## What is needed
Look below for the line holding "This screenshot has height=469, width=602." and the line holding "1680x1050 pixels.". Transcribe exactly those lines and all lines between them, nothing more.

Source data:
────────────────

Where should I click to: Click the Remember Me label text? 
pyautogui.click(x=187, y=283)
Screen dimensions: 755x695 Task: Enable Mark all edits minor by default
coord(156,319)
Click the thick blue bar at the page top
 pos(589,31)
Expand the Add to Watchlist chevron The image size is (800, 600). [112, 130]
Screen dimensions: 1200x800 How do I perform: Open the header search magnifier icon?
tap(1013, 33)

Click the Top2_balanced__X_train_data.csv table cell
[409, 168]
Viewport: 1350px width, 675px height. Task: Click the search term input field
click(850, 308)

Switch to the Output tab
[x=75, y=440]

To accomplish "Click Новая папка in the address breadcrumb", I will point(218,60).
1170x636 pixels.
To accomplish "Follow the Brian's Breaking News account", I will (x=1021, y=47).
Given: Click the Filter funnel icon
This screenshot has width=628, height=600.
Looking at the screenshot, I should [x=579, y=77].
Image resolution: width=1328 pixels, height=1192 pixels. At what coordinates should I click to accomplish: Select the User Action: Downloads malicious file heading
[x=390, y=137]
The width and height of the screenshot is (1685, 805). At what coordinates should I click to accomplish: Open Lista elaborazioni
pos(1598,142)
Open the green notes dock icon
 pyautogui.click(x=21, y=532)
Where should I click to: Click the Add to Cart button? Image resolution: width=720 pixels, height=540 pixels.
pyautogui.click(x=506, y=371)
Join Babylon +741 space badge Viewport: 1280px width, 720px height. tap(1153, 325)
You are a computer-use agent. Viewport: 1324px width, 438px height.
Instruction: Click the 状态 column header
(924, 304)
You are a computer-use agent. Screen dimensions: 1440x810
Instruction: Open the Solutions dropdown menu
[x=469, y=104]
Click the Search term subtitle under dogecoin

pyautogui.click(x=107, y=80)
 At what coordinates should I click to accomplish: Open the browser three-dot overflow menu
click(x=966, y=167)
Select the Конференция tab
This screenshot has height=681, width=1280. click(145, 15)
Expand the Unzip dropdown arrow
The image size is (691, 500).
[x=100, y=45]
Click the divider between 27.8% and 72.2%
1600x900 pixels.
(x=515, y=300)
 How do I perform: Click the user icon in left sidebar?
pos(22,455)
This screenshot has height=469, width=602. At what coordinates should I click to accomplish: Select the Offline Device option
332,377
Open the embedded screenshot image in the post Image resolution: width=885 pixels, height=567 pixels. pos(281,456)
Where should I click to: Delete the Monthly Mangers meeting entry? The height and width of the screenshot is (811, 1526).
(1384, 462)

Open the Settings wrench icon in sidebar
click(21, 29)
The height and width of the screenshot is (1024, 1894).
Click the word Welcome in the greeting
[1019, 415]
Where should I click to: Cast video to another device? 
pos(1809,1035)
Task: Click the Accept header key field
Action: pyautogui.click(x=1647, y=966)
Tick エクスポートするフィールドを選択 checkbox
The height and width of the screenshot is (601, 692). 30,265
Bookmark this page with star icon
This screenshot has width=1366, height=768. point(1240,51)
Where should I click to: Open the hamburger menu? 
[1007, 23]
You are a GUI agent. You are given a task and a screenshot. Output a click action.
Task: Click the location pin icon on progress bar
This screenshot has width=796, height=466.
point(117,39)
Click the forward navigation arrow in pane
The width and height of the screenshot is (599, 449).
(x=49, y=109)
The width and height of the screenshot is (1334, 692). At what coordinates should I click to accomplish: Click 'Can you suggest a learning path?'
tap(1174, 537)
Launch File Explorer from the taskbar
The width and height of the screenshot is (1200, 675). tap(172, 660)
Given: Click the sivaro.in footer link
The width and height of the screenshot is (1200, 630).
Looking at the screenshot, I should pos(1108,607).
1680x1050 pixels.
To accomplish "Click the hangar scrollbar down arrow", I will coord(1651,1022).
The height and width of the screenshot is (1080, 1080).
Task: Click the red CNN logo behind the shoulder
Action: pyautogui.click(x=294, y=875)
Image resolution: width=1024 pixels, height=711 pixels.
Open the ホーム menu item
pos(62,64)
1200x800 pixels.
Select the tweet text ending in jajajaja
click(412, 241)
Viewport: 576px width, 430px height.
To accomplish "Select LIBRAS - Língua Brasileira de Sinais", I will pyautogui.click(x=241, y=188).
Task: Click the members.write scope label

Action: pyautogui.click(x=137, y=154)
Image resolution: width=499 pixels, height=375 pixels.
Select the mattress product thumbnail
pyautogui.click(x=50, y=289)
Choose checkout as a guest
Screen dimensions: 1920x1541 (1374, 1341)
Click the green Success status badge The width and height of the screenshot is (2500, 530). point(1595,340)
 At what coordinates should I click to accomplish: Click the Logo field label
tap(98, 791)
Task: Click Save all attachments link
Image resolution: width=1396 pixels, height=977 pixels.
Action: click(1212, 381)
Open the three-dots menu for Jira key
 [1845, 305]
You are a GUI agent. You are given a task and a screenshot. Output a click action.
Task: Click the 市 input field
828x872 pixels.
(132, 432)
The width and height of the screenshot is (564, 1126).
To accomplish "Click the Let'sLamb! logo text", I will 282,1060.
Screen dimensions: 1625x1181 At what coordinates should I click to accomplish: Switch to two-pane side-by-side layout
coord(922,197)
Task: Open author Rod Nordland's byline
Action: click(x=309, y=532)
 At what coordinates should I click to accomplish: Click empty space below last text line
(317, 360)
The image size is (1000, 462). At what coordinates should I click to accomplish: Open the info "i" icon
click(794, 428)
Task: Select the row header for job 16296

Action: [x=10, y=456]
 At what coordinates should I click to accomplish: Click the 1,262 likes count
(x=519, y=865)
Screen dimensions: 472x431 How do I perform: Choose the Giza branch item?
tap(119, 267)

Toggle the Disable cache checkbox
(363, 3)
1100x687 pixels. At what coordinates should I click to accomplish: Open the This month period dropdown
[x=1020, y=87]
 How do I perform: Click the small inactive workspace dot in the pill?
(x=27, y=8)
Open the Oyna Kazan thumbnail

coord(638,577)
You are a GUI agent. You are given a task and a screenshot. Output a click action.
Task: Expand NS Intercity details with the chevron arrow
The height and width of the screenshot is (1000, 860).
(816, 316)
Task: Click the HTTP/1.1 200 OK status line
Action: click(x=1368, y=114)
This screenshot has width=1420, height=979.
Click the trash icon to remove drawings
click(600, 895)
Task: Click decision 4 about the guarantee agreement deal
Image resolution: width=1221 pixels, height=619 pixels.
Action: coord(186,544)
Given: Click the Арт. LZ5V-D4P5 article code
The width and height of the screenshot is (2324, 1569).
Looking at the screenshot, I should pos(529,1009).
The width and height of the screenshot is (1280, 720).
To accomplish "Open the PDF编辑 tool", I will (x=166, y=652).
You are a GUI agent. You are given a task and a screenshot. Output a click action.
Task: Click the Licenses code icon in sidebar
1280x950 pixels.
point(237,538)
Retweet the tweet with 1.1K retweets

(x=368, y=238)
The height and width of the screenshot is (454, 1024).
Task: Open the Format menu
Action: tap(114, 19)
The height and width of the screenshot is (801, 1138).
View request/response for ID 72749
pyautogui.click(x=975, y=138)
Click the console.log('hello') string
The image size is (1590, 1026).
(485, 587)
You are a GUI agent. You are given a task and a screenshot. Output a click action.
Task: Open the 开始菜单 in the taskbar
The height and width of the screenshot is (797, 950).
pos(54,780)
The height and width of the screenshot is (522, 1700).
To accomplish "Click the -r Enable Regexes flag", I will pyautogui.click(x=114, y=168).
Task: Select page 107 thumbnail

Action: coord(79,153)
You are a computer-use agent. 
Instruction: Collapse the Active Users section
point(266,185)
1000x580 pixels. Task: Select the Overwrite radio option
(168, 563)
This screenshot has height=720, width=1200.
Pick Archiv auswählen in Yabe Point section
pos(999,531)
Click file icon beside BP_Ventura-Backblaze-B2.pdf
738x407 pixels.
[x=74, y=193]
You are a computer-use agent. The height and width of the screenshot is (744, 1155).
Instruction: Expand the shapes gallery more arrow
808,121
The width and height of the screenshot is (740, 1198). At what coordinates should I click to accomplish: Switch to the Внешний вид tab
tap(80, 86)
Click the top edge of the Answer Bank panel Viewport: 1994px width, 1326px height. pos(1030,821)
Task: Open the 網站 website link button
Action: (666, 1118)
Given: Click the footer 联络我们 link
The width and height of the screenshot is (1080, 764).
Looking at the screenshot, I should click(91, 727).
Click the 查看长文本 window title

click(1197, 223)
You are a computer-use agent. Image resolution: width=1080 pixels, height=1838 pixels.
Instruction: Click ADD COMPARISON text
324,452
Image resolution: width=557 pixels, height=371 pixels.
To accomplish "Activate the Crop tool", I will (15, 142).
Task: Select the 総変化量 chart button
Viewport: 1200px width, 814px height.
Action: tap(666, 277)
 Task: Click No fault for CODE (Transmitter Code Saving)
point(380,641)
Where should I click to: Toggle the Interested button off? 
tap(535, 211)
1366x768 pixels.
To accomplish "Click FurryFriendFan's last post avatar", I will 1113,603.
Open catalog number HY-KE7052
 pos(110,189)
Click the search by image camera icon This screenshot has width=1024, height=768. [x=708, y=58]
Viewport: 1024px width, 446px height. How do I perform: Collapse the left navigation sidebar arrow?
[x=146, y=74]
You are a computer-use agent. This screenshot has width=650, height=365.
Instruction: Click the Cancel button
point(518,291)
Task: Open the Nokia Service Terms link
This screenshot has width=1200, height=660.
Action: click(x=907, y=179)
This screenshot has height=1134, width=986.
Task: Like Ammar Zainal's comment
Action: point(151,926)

────────────────

## Solution to this task
This screenshot has height=469, width=602. At what coordinates should I click to accomplish: Select the Offline Device option
332,377
Open the embedded screenshot image in the post Image resolution: width=885 pixels, height=567 pixels. pos(281,456)
Where should I click to: Delete the Monthly Mangers meeting entry? The height and width of the screenshot is (811, 1526).
(1384, 462)

Open the Settings wrench icon in sidebar
click(21, 29)
The height and width of the screenshot is (1024, 1894).
Click the word Welcome in the greeting
[1019, 415]
Where should I click to: Cast video to another device? 
pos(1809,1035)
Task: Click the Accept header key field
Action: pyautogui.click(x=1647, y=966)
Tick エクスポートするフィールドを選択 checkbox
The height and width of the screenshot is (601, 692). 30,265
Bookmark this page with star icon
This screenshot has width=1366, height=768. point(1240,51)
Where should I click to: Open the hamburger menu? 
[1007, 23]
You are a GUI agent. You are given a task and a screenshot. Output a click action.
Task: Click the location pin icon on progress bar
This screenshot has width=796, height=466.
point(117,39)
Click the forward navigation arrow in pane
The width and height of the screenshot is (599, 449).
(x=49, y=109)
The width and height of the screenshot is (1334, 692). At what coordinates should I click to accomplish: Click 'Can you suggest a learning path?'
tap(1174, 537)
Launch File Explorer from the taskbar
The width and height of the screenshot is (1200, 675). tap(172, 660)
Given: Click the sivaro.in footer link
The width and height of the screenshot is (1200, 630).
Looking at the screenshot, I should pos(1108,607).
1680x1050 pixels.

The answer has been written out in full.